:: DESCRIPTION OF THE TASK ::
Return each line of the entries that holds the string "Given".

───

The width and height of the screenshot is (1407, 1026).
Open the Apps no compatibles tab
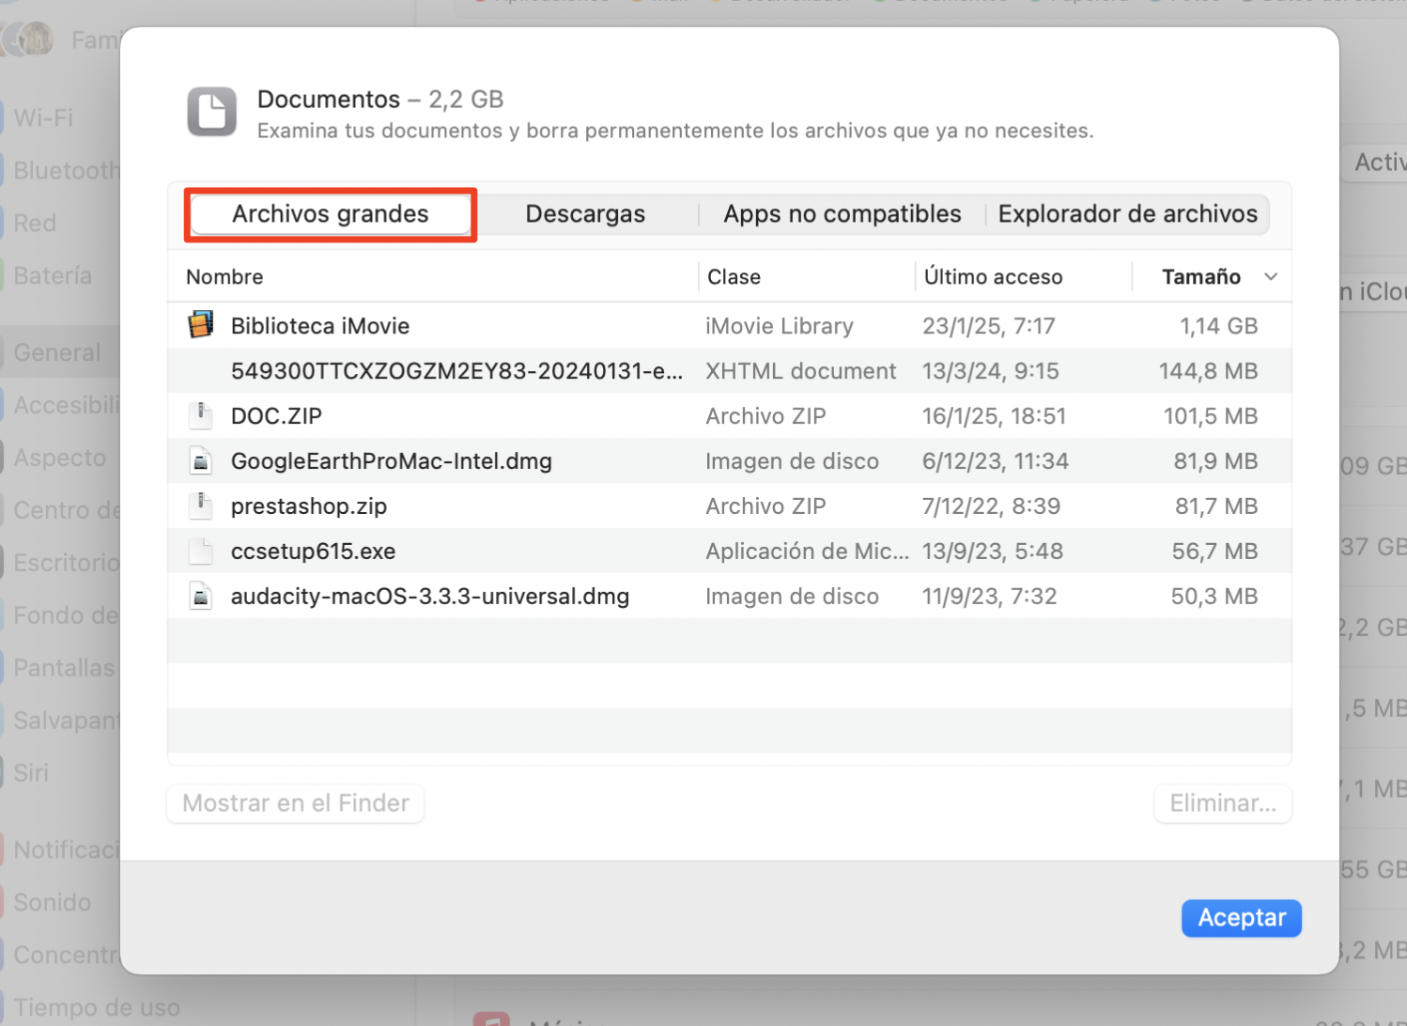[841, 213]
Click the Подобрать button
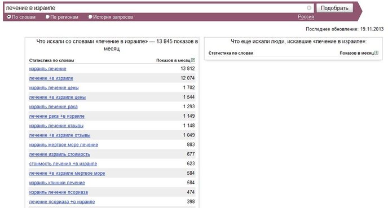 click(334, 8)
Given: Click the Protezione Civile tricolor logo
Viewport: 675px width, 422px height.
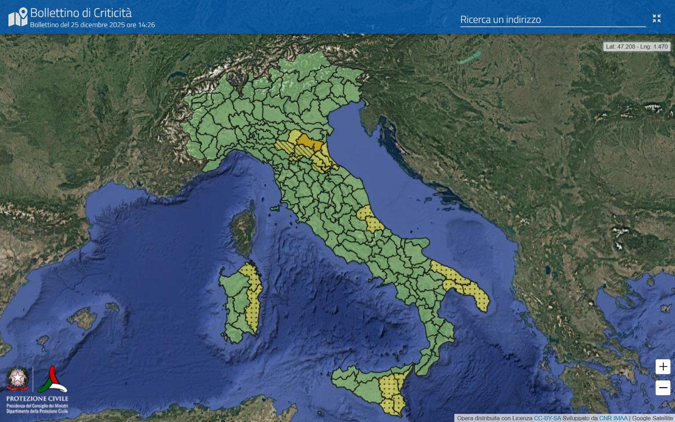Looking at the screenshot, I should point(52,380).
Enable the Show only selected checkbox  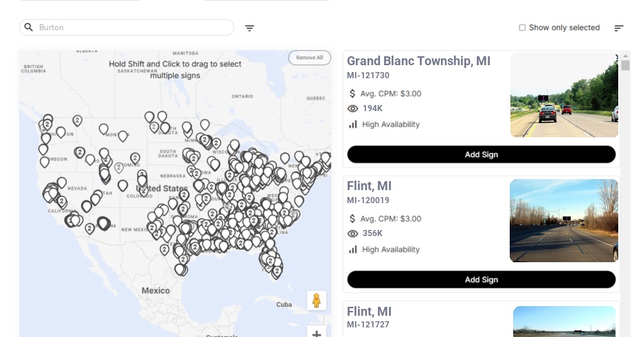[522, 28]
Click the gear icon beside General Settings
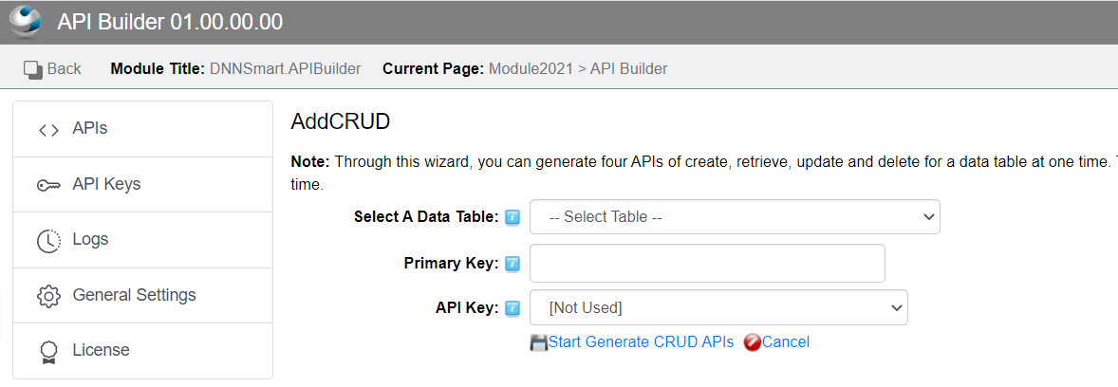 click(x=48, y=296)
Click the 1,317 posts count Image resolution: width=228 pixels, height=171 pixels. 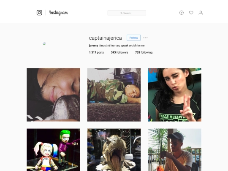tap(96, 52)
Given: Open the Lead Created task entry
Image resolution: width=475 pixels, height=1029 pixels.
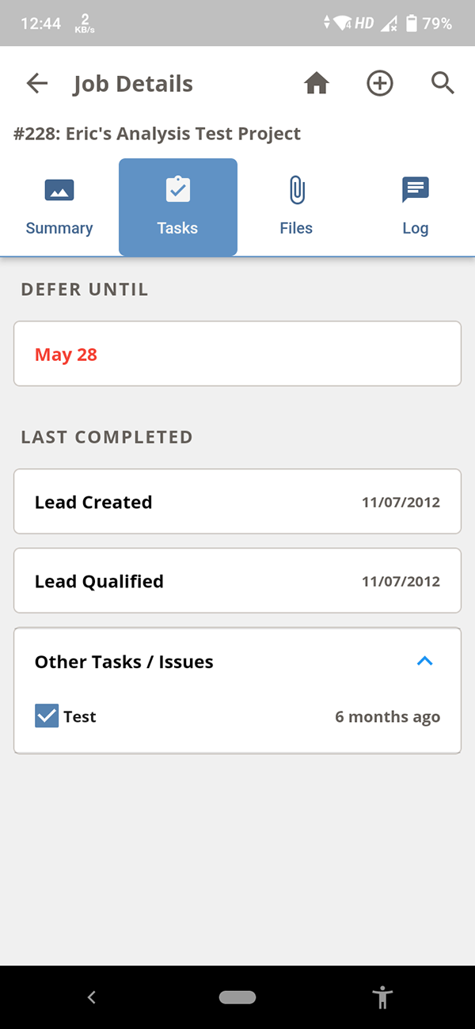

───

:: ANSWER BOX ::
Given: Click the Protezione Civile tricolor logo
Given: Open the Lead Created task entry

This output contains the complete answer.